Polkadot postmortem (kind of caused by Rust nightly change)

I have no association with Polkadot, but I think it's relevant so Rust community might find it interesting.

TL;DR:

Rust standard library function implementation detail was changed (OK w.r.t. the documentation which stated that the exact result is not defined), which caused a disagreement in consensus rules between versions of Polkadot software (built using different compiler version).

While it seems to me that technically it's a fault of Polkadot developers, in practice its not great that we have an API that has a pitfall like this. :man_shrugging:

It's not really a pitfall, though.
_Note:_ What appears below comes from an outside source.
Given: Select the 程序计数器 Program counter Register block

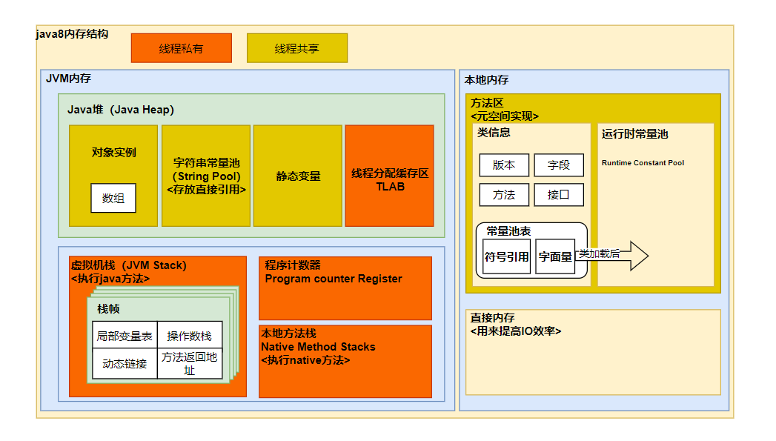Looking at the screenshot, I should click(345, 288).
The problematic case is explicitly documented, and the commit message for the change in question even elaborated on whether it is acceptable.

When programming, there are all sorts of legitimate edge cases where a programmer needs to consider e.g. existence and unicity, or ordering, for that matter. This is a very common scenario, and to be honest, I cannot really blame the Rust standard library in this case. When possibly equal values are used in a way that their identity or order matters, e.g. hashing, one's first thought should usually be "how do I guarantee consistent results even in the presence of ambiguity?". The developers of Polkadot missed this detail this time.

8 Likes

Let me just start by saying that I understand that point of view, and I find it completely reasonable argument. But I don't think it's the most important PoV here.
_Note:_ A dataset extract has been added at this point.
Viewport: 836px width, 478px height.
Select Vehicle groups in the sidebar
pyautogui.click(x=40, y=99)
The way I see it - Rust community generally tries really hard to provide the best possible APIs. And all things equal, having an API that is more deterministic and predictable is just better than having an API that is less deterministic. Rust did have an implementation that was effectively both fast and strictly defined and deterministic.
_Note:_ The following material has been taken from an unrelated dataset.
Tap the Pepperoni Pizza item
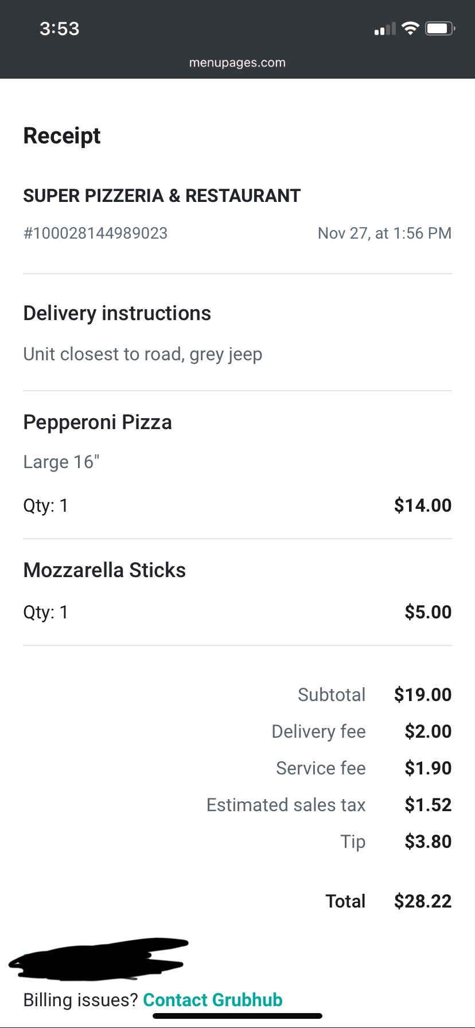This screenshot has height=1028, width=475. pos(98,422)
Saying that "something was documented, and it's user fault for not being aware of it" is technically absolutely correct but is ... for a lack of a better way to describe it ... just very C++-ish thing to say. :smiley:

The reality is that developers make mistakes like these all the time, and part that people love about Rust is that it helps them as much as technically possible to do the right thing.

We can't just look at being technically correct here. We used to have an implementation that behaved in certain predictable way. Had it been completely not deterministic (like HashMaps are for important security reasons), developers would pretty quickly discover it in the early phase and fix their code. Changing it between rust versions is ... just not great, especially for marginal perf gain.

And even if it wasn't for changing the current behavior to a new one: the predictable behavior, is just better from a perspective of reliability, determinism, defensive programming. Even if we weren't changing the behavior, but writing this API from scratch I would vote for making an API that is more predictable.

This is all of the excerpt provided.